* _Task brief_:
Could you copy exactly the lines from the start of the records through the one containing "Lacke, Pflege, Kleber, Reparatur (144, 831)", both included, and leave out the pictures?
START Data to process
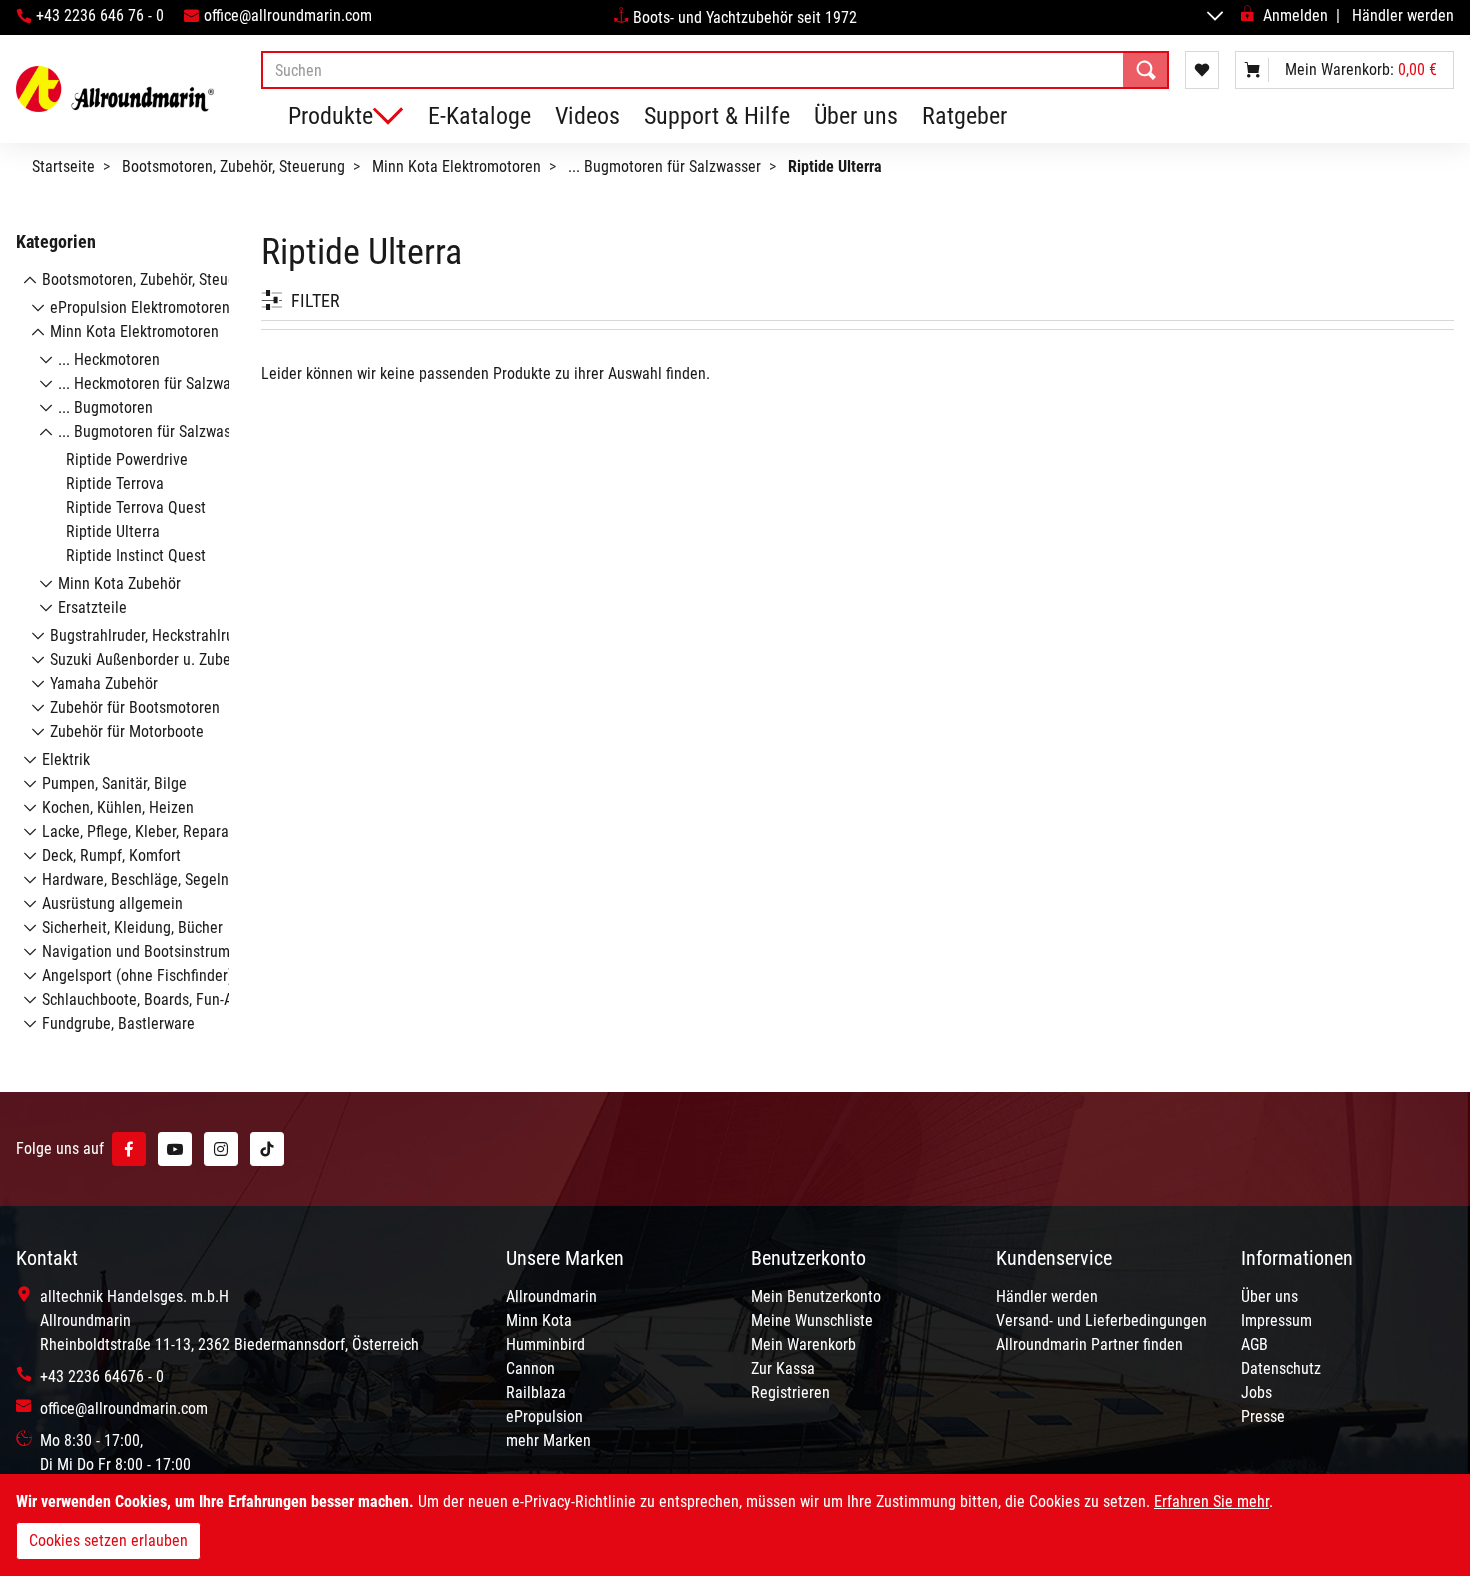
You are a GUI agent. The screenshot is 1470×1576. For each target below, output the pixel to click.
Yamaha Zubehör (104, 683)
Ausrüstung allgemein (112, 903)
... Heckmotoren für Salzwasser (158, 383)
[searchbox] (715, 70)
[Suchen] (1146, 70)
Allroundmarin (551, 1296)
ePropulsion (544, 1416)
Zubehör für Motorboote (127, 731)
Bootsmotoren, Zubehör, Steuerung (233, 166)
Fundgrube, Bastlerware (118, 1023)
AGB (1254, 1344)
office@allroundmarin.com (288, 15)
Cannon (530, 1368)
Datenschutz (1281, 1368)
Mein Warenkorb (803, 1344)
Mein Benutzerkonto (816, 1296)
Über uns (856, 116)
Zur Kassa (783, 1368)
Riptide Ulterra (113, 531)
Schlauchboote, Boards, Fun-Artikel (154, 999)
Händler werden (1403, 15)
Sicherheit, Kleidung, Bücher (132, 927)
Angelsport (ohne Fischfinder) (137, 975)
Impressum (1276, 1320)
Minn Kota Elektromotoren (456, 166)
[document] (735, 1525)
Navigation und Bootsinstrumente (150, 951)
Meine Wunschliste (812, 1320)
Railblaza (536, 1392)
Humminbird (545, 1344)
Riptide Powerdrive (127, 459)
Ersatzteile (92, 607)
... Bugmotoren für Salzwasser (664, 166)
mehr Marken (548, 1440)
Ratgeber (964, 116)
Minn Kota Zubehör (119, 583)
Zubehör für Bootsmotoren (135, 707)
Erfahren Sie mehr (1211, 1501)
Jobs (1256, 1392)
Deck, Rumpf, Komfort (111, 855)
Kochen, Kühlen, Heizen (118, 807)
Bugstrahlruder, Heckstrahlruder (152, 635)
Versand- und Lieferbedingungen (1101, 1320)
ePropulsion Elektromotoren (140, 307)
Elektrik (66, 759)
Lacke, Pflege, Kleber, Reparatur (144, 831)
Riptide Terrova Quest (136, 507)
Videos (587, 116)
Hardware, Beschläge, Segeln (135, 879)
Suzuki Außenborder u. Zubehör (151, 659)
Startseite (63, 166)
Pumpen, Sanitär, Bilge (114, 783)
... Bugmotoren (105, 407)
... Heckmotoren (109, 359)
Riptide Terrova (115, 483)
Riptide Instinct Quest (136, 555)
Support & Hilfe (717, 116)
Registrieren (790, 1392)
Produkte (330, 116)
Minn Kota (539, 1320)
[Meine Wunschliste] (1202, 70)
END Data to process
* _Your solution_:
You are a GUI agent. The screenshot is 1470×1576. For each target below, output the pixel to click.
Yamaha Zubehör (104, 683)
Ausrüstung allgemein (112, 903)
... Heckmotoren für Salzwasser (158, 383)
[searchbox] (715, 70)
[Suchen] (1146, 70)
Allroundmarin (551, 1296)
ePropulsion (544, 1416)
Zubehör für Motorboote (127, 731)
Bootsmotoren, Zubehör, Steuerung (233, 166)
Fundgrube, Bastlerware (118, 1023)
AGB (1254, 1344)
office@allroundmarin.com (288, 15)
Cannon (530, 1368)
Datenschutz (1281, 1368)
Mein Warenkorb (803, 1344)
Mein Benutzerkonto (816, 1296)
Über uns (856, 116)
Zur Kassa (783, 1368)
Riptide Ulterra (113, 531)
Schlauchboote, Boards, Fun-Artikel (154, 999)
Händler werden (1403, 15)
Sicherheit, Kleidung, Bücher (132, 927)
Angelsport (ohne Fischfinder) (137, 975)
Impressum (1276, 1320)
Minn Kota Elektromotoren (456, 166)
[document] (735, 1525)
Navigation und Bootsinstrumente (150, 951)
Meine Wunschliste (812, 1320)
Railblaza (536, 1392)
Humminbird (545, 1344)
Riptide Powerdrive (127, 459)
Ersatzteile (92, 607)
... Bugmotoren für Salzwasser (664, 166)
mehr Marken (548, 1440)
Ratgeber (964, 116)
Minn Kota Zubehör (119, 583)
Zubehör für Bootsmotoren (135, 707)
Erfahren Sie mehr (1211, 1501)
Jobs (1256, 1392)
Deck, Rumpf, Komfort (111, 855)
Kochen, Kühlen, Heizen (118, 807)
Bugstrahlruder, Heckstrahlruder (152, 635)
Versand- und Lieferbedingungen (1101, 1320)
ePropulsion Elektromotoren (140, 307)
Elektrik (66, 759)
Lacke, Pflege, Kleber, Reparatur (144, 831)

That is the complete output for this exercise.